If you get helped from my solution then upvote the answer.
Thank you for your help, @Shaonsani. I think the key update here is: 1. replace the 'none' with -float('inf'); 2. add 1 in when value > x[mid]. I am wondering the meaning of the -float('inf')? Thx.
Yeah. if you add a string to an integer then it seems wrong. so I use -float('int') in that case.
Get it. Thank you, Shaonsani.
1

If you want to return the index of the found number using a recursive approach, you need to keep track of the indices relative to initial list. Passing slices back into the recursion will return the index relative to that slice, which is not the correct answer. An easier approach is to pass the low and high values into the recursion along with the the original list rather than the slice. You can handle this with default values so you don't burden the caller with calculating this. This will be both easier to reason about and faster because you are not allocating new copies of the list slices with every recursive call. For example:

def binary_search_rec(x, value, low = 0, high = None):
    if high is None:
        high = len(x) 

    # edge case -- we didn't find it
    if high <= low :
        return 'none'

    # the mid is relative to the whole list, so add low to it
    mid = (high - low) // 2 + low   

    if value == x[mid]:
        return mid 
    elif value > x[mid]:
        return binary_search_rec(x, value, mid + 1, high)
    else:
        return binary_search_rec(x, value, low, mid)


for i in range(8):
    print(binary_search_rec([1, 2, 3, 4, 5, 6], i))

Prints:

none
0
1
2
3
4
5
none

Also, sorting the input doesn't make sense if you are returning the index — you should expect the caller to pass sorted input.
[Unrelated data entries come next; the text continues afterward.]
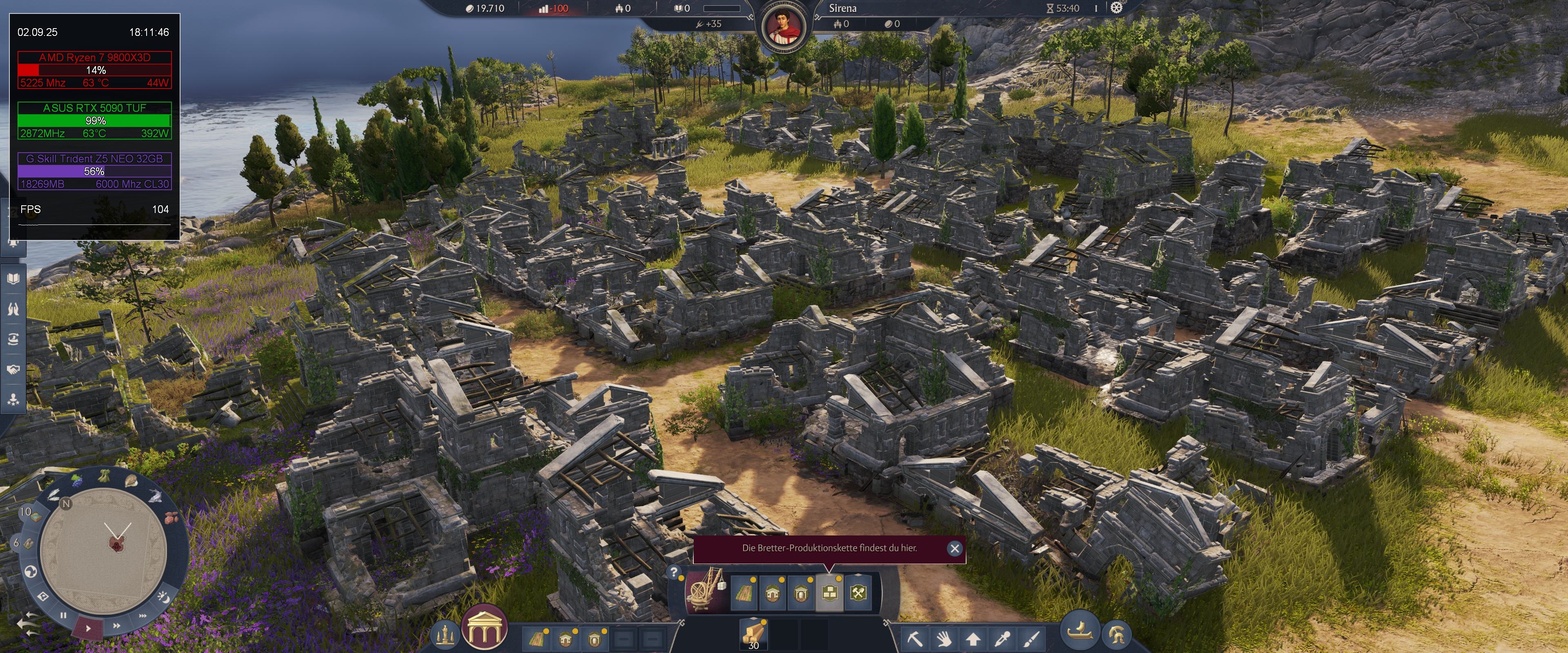
Task: Select the stacked stone blocks building category
Action: [x=829, y=592]
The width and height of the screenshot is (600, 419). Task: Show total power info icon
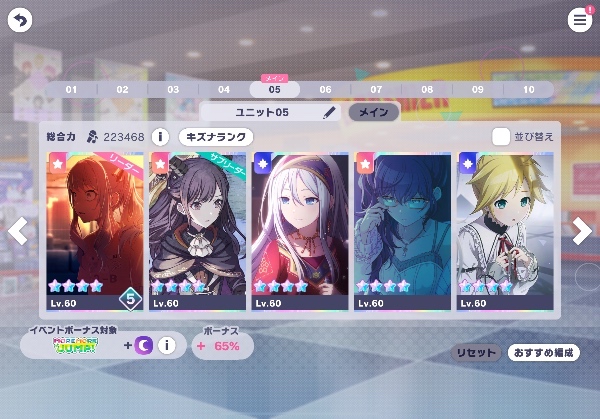pyautogui.click(x=160, y=136)
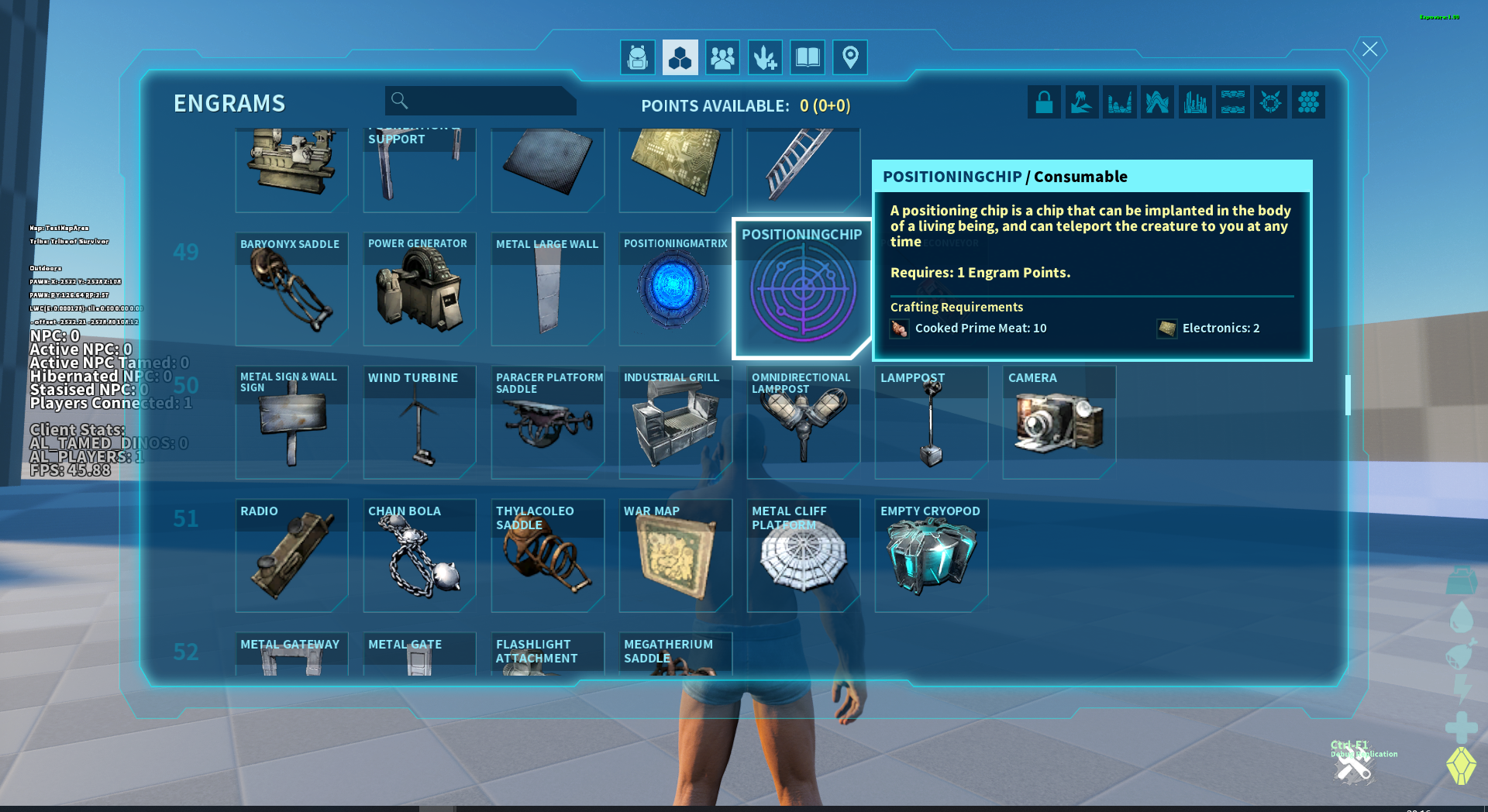This screenshot has width=1488, height=812.
Task: Select the Empty Cryopod engram
Action: pos(931,556)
If the caller passes binary_search_rec([3, 2, 1], 1) and you return 0 because that's the index of the sorted list, it's not really helpful to the caller.

9 Comments

Thank you for your explanation, Mark. I am wondering why we need to add high = None in the function statement? And should we use mid - 1 rather than mid for the case of value < x[mid]?
Setting the default of high to None allows you to know when you need to supply the value. You need to do this because you can’t put high = len(x) in the function signature. Whether you use mid - 1 or mid + 1 later is a matter of preference so long as the result is correct. I would also recommend returning None or -1 instead of ”none” when the value is not found.
I see. Thank you for your help, Mark. What is the difference between placing high=len(x) and high=None? Does it mean that I can update the high value later with setting high=None, however, I can't make this in the setting high=None.
I also have an additional question. In the recursion, we have base case and recursive case. I would like to check what is the base case in your program? Besides, I think the main reasons that we +1 or -1 is to reach the edge case, which will stop the program and return the values. Without them, how should we return the final values? Thanks.
The base case is when high == low. This happens with an empty list because low and high are both 0. It also happens after you have looked though the whole list. You will always reach this edge case because you are calling the recursion on smaller groups each time by passing in the mid (or mid + 1) as either high or low. Eventually low will equal high.